▶ **WHAT YOU HAVE TO DO**
Output exactly, with nothing added, the entries from the first line through the line with "Click the back navigation".
MATERIAL FOR THIS TASK section start
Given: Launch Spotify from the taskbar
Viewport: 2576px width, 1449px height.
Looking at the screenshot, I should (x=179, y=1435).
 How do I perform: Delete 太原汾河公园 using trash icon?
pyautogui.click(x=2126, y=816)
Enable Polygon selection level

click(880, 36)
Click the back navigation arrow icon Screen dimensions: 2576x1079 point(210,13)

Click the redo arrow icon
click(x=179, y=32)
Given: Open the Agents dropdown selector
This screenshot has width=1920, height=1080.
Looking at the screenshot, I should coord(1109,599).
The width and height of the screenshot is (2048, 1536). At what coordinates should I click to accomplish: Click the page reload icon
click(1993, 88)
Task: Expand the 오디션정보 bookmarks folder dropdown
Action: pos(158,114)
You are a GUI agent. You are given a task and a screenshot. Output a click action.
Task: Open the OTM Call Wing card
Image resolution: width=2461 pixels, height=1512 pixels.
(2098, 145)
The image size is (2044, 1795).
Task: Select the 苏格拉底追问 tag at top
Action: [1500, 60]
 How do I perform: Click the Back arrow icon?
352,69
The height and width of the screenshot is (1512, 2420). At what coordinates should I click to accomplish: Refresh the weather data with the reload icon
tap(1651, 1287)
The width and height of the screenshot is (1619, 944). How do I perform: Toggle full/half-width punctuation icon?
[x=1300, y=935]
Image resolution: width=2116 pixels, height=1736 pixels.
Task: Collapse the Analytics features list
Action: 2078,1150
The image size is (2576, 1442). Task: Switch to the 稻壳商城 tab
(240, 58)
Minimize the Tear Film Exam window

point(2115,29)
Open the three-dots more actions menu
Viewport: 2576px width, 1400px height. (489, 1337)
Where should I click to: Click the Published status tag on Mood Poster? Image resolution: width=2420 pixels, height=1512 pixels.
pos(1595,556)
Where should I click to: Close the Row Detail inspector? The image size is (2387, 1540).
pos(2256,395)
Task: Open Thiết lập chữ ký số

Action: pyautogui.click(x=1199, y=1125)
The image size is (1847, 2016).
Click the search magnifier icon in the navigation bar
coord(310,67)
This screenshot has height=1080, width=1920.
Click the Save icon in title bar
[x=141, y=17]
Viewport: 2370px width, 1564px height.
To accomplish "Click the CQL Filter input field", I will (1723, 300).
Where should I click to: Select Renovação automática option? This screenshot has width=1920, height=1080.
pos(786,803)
MATERIAL FOR THIS TASK section end
▶ **RESULT OF THIS TASK**
Given: Launch Spotify from the taskbar
Viewport: 2576px width, 1449px height.
Looking at the screenshot, I should (x=179, y=1435).
 How do I perform: Delete 太原汾河公园 using trash icon?
pyautogui.click(x=2126, y=816)
Enable Polygon selection level

click(880, 36)
Click the back navigation arrow icon Screen dimensions: 2576x1079 point(210,13)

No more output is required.